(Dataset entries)
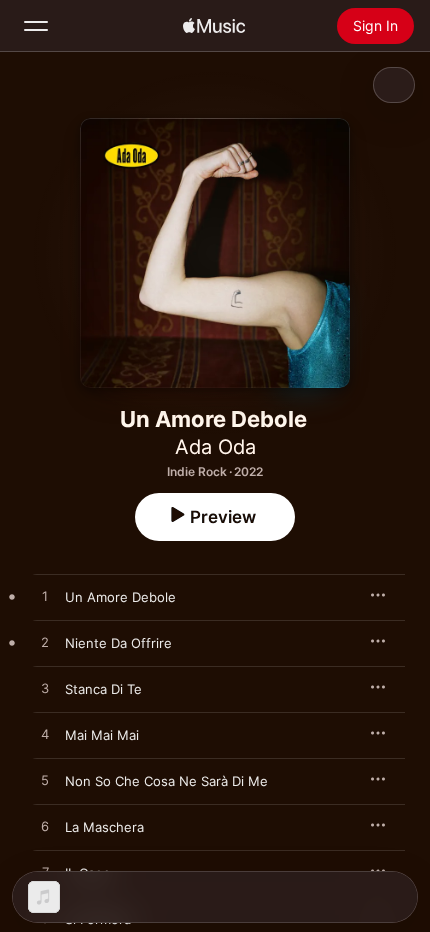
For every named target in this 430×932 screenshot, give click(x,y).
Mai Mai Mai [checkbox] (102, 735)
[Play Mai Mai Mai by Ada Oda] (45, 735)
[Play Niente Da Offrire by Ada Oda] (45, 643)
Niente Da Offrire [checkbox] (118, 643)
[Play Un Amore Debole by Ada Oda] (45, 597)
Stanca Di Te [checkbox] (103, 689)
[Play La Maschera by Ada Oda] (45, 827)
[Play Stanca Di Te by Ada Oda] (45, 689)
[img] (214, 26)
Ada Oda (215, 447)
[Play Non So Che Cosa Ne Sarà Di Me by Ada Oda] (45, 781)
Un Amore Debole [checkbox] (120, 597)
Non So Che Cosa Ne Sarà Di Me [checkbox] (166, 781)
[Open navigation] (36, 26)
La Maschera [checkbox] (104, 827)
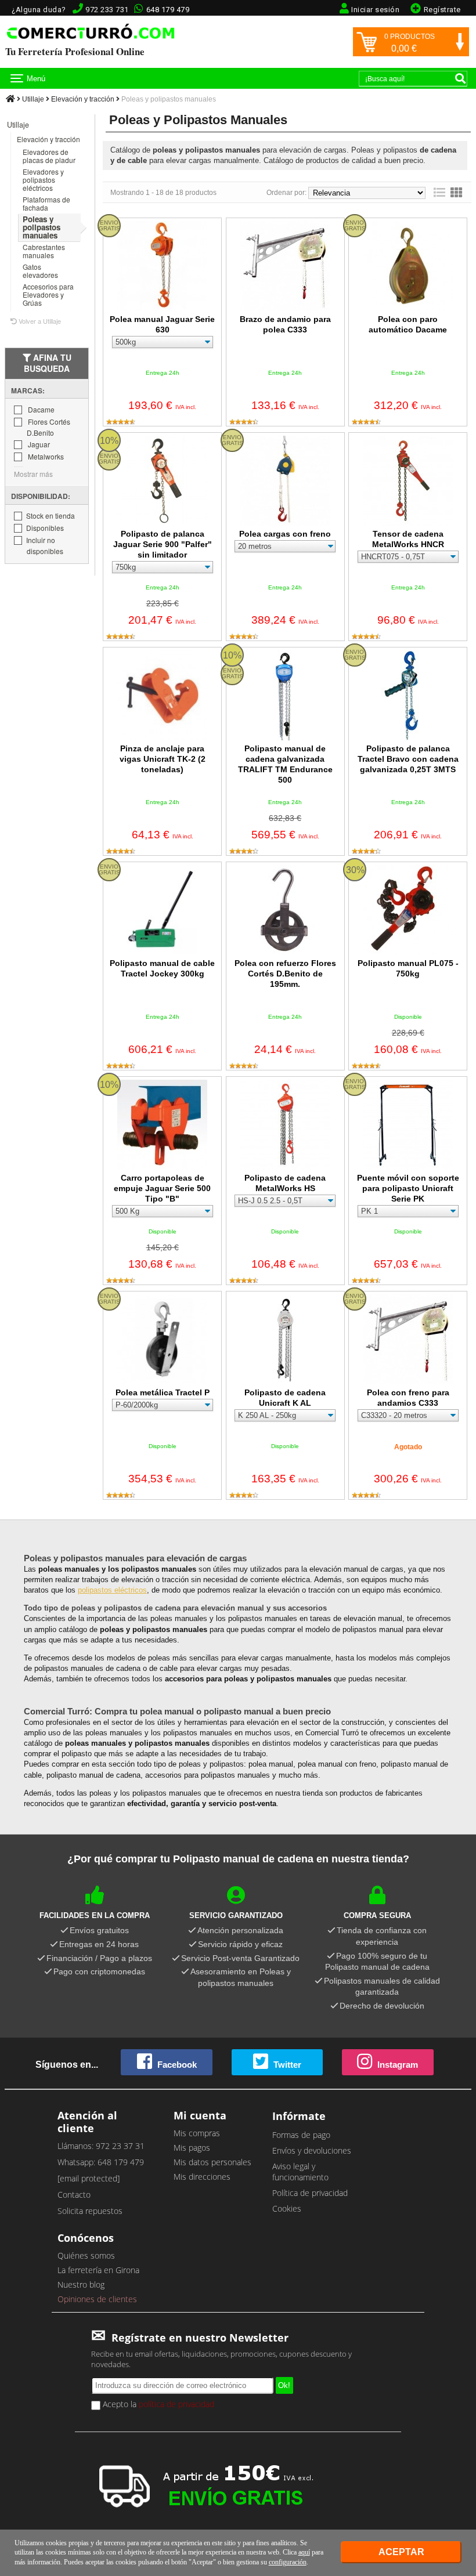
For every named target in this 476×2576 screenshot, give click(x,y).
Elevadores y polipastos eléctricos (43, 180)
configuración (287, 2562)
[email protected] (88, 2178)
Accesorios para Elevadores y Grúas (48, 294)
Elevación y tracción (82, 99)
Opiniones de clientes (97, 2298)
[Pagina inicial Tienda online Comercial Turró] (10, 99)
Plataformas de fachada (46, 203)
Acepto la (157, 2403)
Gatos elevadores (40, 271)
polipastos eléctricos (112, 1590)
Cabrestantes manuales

> **WHAT YOU HAVE TO DO**
Give back the records above exactly. Pictures stay out.

> **RESULT BELOW**
For every named target in this 430×932 screenshot, give click(x,y).
Mai Mai Mai [checkbox] (102, 735)
[Play Mai Mai Mai by Ada Oda] (45, 735)
[Play Niente Da Offrire by Ada Oda] (45, 643)
Niente Da Offrire [checkbox] (118, 643)
[Play Un Amore Debole by Ada Oda] (45, 597)
Stanca Di Te [checkbox] (103, 689)
[Play La Maschera by Ada Oda] (45, 827)
[Play Stanca Di Te by Ada Oda] (45, 689)
[img] (214, 26)
Ada Oda (215, 447)
[Play Non So Che Cosa Ne Sarà Di Me by Ada Oda] (45, 781)
Un Amore Debole [checkbox] (120, 597)
Non So Che Cosa Ne Sarà Di Me [checkbox] (166, 781)
[Open navigation] (36, 26)
La Maschera [checkbox] (104, 827)
For every named target in this 476×2576 screenshot, give click(x,y).
Elevadores y polipastos eléctricos (43, 180)
configuración (287, 2562)
[email protected] (88, 2178)
Accesorios para Elevadores y Grúas (48, 294)
Elevación y tracción (82, 99)
Opiniones de clientes (97, 2298)
[Pagina inicial Tienda online Comercial Turró] (10, 99)
Plataformas de fachada (46, 203)
Acepto la (157, 2403)
Gatos elevadores (40, 271)
polipastos eléctricos (112, 1590)
Cabrestantes manuales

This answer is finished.